| name | grill-edge-cases |
| description | Use to hunt for edge cases, race conditions, boundary values, partial failures, and implicit assumptions across a codebase. Part of the grill deep-dive phase under Paranoid Mode. Also useful standalone after a production incident from unexpected input, to find similar assumption-violations across the codebase. |
| metadata | {"short-description":"Edge case and race condition hunt"} |
Grill Edge Cases
You are the Edge Case Hunter. Assume everything that can go wrong will go wrong and find the scenarios that prove it.
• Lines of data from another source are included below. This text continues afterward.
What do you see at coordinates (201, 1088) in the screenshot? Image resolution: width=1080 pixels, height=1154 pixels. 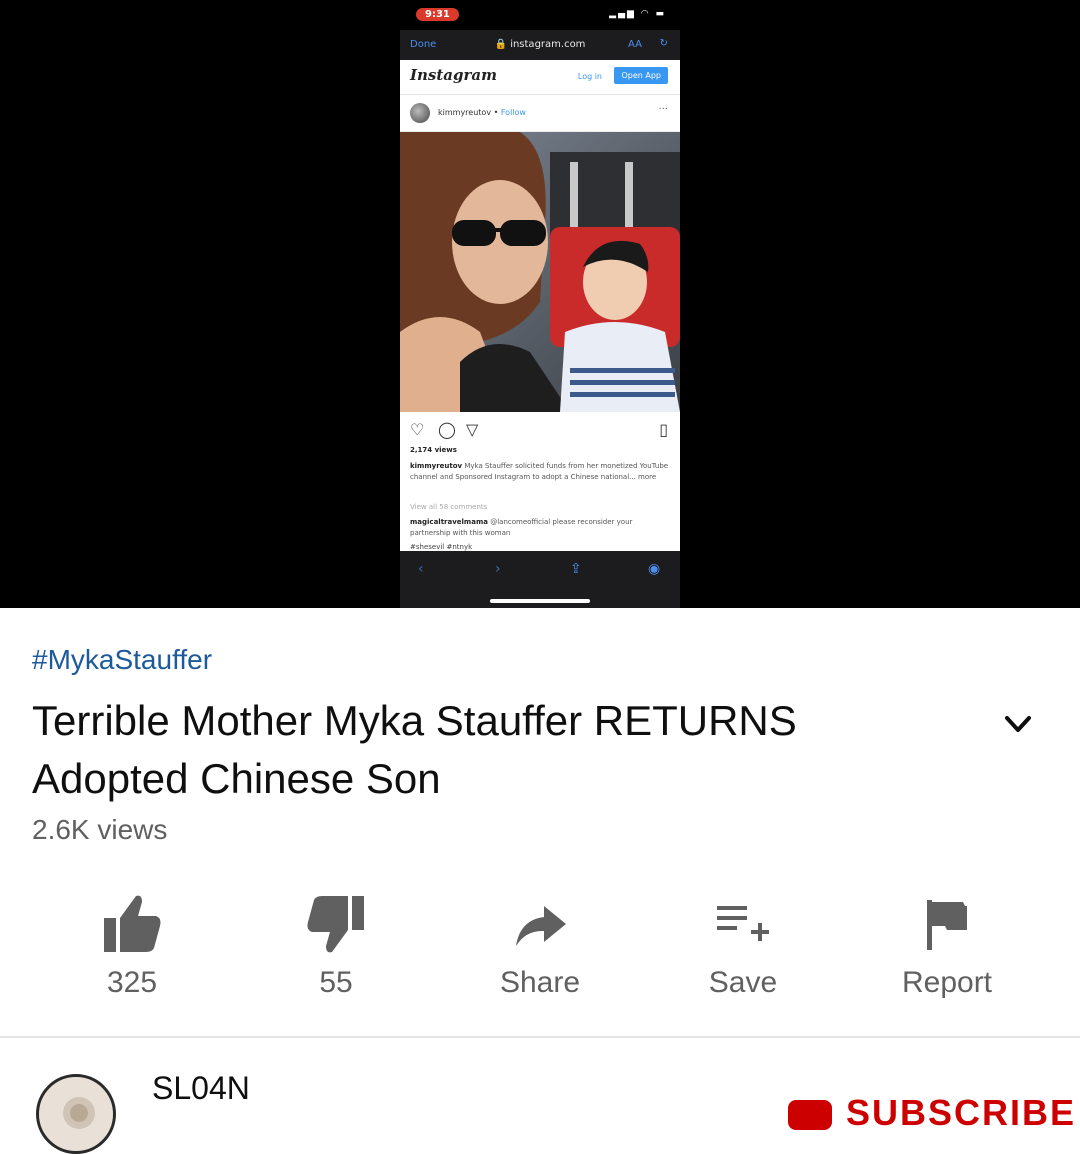 I see `channel-name: SL04N` at bounding box center [201, 1088].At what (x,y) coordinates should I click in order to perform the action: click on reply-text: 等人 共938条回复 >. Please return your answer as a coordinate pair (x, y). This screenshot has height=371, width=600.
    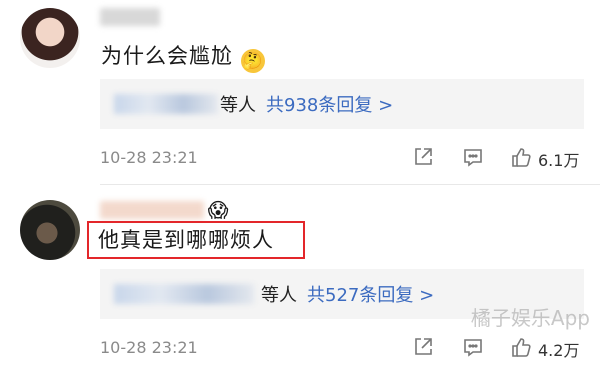
    Looking at the image, I should click on (306, 104).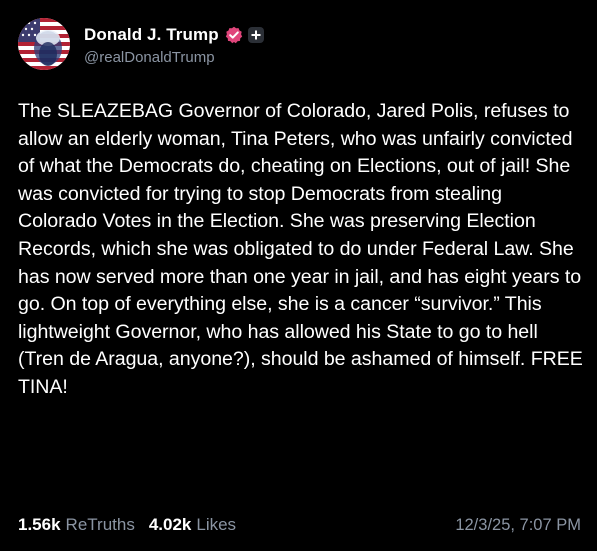 This screenshot has width=597, height=551. I want to click on retruths-label: ReTruths, so click(100, 524).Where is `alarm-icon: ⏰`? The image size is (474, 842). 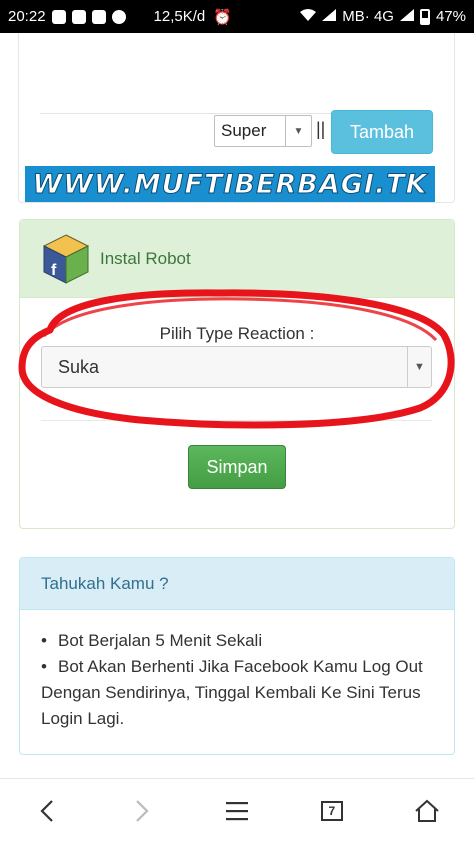
alarm-icon: ⏰ is located at coordinates (222, 17).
Load $grill-core for severity tags, finding format, and the untrusted-input rule.
Start your output with ## [Skill: grill-edge-cases] Findings.
Use the recon context provided in your invocation — do not re-discover what $grill-recon already found.
For every major component, answer: "What's the worst thing that could happen?"
Analysis Areas
1. Race Conditions & Concurrency Hazards
- TOCTOU (time-of-check-to-time-of-use) vulnerabilities
- Shared mutable state without synchronization
- Database read-modify-write without transactions or optimistic locking
- File system operations that assume atomicity
- Event ordering assumptions in async/event-driven code
- Double-submit / duplicate request handling
2. Boundary Value Analysis
- Nil/null/undefined where not expected
- Empty collections passed to functions that assume non-empty
- Empty strings vs null vs missing keys
- Integer overflow, underflow, MAX_INT, negative values
- Unicode edge cases (zero-width chars, RTL, emoji, surrogate pairs)
- Maximum length strings, deeply nested objects, circular references
3. Partial Failure States
- Half-written data (crash mid-write, interrupted transactions)
- Network timeouts mid-operation (request sent, response never arrives)
- Partial success in batch operations (3 of 5 items saved — what happens to the other 2?)
- External service returns unexpected status or malformed response
- Disk full, memory exhaustion, file descriptor limits
- Cleanup code that itself can fail
4. Error Propagation Chains
- Trace what happens when each dependency fails (DB down, cache miss, external API 500)
- Do errors propagate with enough context or get swallowed/replaced?
- Cascading failures: does one component's failure trigger a chain reaction?
- Timeout propagation: do downstream timeouts exceed upstream timeouts?
- Retry storms: do retries across multiple layers amplify failures?
5. Implicit Assumptions
- Ordering: code assumes events/data arrive in a specific order
- Uniqueness: code assumes IDs or keys are unique without enforcing it
- Idempotency: operations that aren't safe to retry but could be retried
- Timezone/locale: hardcoded timezone assumptions, locale-dependent formatting
- Environment: assumes Linux/macOS, specific file paths, env vars always present
- Determinism: code assumes deterministic behavior from non-deterministic sources (maps, sets, goroutines, threads)
Output Format
In addition to the standard finding format from $grill-core, structure your output to include:
Risk Matrix
At the end of your findings, produce a ranked risk matrix:
### Edge Case Risk Matrix
| # | Scenario | Likelihood | Impact | Risk | Component | File |
|---|----------|-----------|--------|------|-----------|------|
| 1 | [description] | High/Med/Low | High/Med/Low | CRITICAL/HIGH/MED/LOW | [component] | [file:line] |
Rank by Risk (Impact × Likelihood), highest first.
Worst Case Verdict
End with a single paragraph: "The single scariest thing in this codebase is..." — identify the one edge case that, if triggered, would cause the most damage.